Hal ini menunjukkan kemampuan perusahaan untuk bangkit dari masa-masa sulit dan terus memperbaiki kinerjanya. Oleh karena itu, perlu menerapkan beberapa solusi sebabai berikut:
Pertama, profesionalisme dalam pengangkatan pimpinan BUMN. Pemilihan pimpinan BUMN harus didasarkan pada kualifikasi, kompetensi, dan integritas, bukan semata-mata pertimbangan politik. Menempatkan para profesional yang berpengalaman dalam bidang ekonomi dan manajemen akan meningkatkan kemampuan perusahaan dalam mengelola aset dan mencapai laba yang lebih baik. Misalnya, ketika presiden Jokowi memilih Menteri BUMN dari kalangan profesional dan melarang direksi BUMN terafiliasi partai politik, kinerja perusahaan BUMN mulai mengalami peningkatan.
Kedua, pengelolaan efisien dan inovasi. Perusahaan BUMN sektor pertambangan harus fokus pada pengelolaan yang lebih efisien dalam menggunakan modal dan asetnya dengan mengadopsi teknologi dan inovasi terbaru, perusahaan dapat meningkatkan efisiensi operasional dan mengurangi biaya produksi. Misalnya, ketika presiden Jokowi mendorong Dirut BUMN untuk cepat mengadopsi teknologi dan bersaing di kancah internasional (Kamis, 14/10/2021).
Ketiga, transparansi dan akuntabilitas. BUMN harus menunjukkan transparansi dalam laporan keuangan dan operasionalnya. Ini akan memberikan keyakinan kepada pemegang saham dan masyarakat bahwa perusahaan dikelola secara profesional dan akuntabel.
Keempat, pembinaan sumber daya manusia: Pengembangan sumber daya manusia yang berkualitas adalah kunci untuk mencapai kinerja perusahaan yang lebih baik. BUMN perlu memberikan pelatihan dan pembinaan yang tepat untuk meningkatkan keterampilan dan kompetensi karyawan.
Kelima, responsif terhadap perubahan. BUMN harus mampu merespons dengan cepat perubahan di pasar dan lingkungan bisnis. Fleksibilitas dan adaptabilitas akan membantu perusahaan bertahan dan berkembang di tengah perubahan yang cepat.

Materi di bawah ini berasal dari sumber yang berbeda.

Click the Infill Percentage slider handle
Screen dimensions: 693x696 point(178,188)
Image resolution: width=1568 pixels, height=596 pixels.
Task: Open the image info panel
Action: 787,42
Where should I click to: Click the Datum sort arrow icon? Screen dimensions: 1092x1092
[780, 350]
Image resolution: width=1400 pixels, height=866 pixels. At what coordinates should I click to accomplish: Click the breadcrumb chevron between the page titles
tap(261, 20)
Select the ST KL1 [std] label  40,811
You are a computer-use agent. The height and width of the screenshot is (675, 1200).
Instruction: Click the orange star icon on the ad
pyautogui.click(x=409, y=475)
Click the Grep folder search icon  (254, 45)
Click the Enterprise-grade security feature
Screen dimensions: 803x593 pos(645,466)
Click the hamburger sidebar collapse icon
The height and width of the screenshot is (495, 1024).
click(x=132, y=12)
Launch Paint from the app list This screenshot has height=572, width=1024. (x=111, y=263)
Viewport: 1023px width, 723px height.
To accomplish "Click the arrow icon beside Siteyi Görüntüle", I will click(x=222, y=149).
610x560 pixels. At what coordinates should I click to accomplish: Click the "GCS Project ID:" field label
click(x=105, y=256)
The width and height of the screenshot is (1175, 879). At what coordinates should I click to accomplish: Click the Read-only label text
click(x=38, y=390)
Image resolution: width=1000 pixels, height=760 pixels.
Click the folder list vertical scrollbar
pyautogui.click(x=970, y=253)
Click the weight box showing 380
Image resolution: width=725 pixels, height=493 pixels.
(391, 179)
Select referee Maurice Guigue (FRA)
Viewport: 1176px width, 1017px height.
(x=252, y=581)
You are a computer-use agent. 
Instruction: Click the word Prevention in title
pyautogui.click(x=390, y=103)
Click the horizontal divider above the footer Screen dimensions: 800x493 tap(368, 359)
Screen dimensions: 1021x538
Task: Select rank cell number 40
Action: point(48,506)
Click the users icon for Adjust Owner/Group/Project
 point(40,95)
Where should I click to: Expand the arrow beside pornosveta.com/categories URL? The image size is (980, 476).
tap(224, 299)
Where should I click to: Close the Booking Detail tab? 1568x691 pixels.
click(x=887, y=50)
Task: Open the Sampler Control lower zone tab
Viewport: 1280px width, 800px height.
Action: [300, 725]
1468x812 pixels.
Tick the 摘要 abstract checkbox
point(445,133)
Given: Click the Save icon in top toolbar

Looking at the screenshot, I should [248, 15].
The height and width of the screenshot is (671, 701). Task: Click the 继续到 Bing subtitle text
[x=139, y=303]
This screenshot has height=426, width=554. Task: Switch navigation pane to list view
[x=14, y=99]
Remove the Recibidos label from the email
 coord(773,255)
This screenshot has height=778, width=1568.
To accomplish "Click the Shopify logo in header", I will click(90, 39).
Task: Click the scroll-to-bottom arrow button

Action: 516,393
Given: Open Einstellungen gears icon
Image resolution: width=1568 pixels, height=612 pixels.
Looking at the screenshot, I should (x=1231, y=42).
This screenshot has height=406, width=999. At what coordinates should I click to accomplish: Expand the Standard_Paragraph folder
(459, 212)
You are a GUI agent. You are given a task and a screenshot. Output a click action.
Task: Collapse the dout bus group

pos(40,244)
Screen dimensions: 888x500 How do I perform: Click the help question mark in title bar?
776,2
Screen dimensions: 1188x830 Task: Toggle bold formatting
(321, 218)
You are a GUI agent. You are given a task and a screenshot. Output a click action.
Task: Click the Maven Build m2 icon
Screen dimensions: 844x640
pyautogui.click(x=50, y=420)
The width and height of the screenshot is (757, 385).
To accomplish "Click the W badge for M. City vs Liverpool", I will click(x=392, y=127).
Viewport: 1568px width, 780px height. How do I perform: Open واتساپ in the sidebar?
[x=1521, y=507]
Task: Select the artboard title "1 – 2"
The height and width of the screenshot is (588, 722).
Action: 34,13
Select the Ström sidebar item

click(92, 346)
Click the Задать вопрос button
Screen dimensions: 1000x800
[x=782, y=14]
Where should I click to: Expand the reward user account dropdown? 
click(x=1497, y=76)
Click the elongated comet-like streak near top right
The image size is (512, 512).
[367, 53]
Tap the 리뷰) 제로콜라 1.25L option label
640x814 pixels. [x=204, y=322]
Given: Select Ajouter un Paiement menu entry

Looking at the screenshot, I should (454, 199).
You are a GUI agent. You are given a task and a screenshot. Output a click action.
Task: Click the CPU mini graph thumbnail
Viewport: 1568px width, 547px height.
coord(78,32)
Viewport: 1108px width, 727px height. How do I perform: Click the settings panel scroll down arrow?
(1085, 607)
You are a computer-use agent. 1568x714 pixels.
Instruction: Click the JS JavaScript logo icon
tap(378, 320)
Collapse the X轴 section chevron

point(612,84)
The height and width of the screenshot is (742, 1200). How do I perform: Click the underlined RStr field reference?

Dalam upaya untuk mencapai tujuan BUMN dalam memanfaatkan sumber daya negara untuk kesejahteraan rakyat, peran politik dan stabilitas ekonomi menjadi faktor penting yang perlu diperhatikan. Semoga, keberhasilan BUMN di masa mendatang akan semakin menguntungkan bagi bangsa dan negara.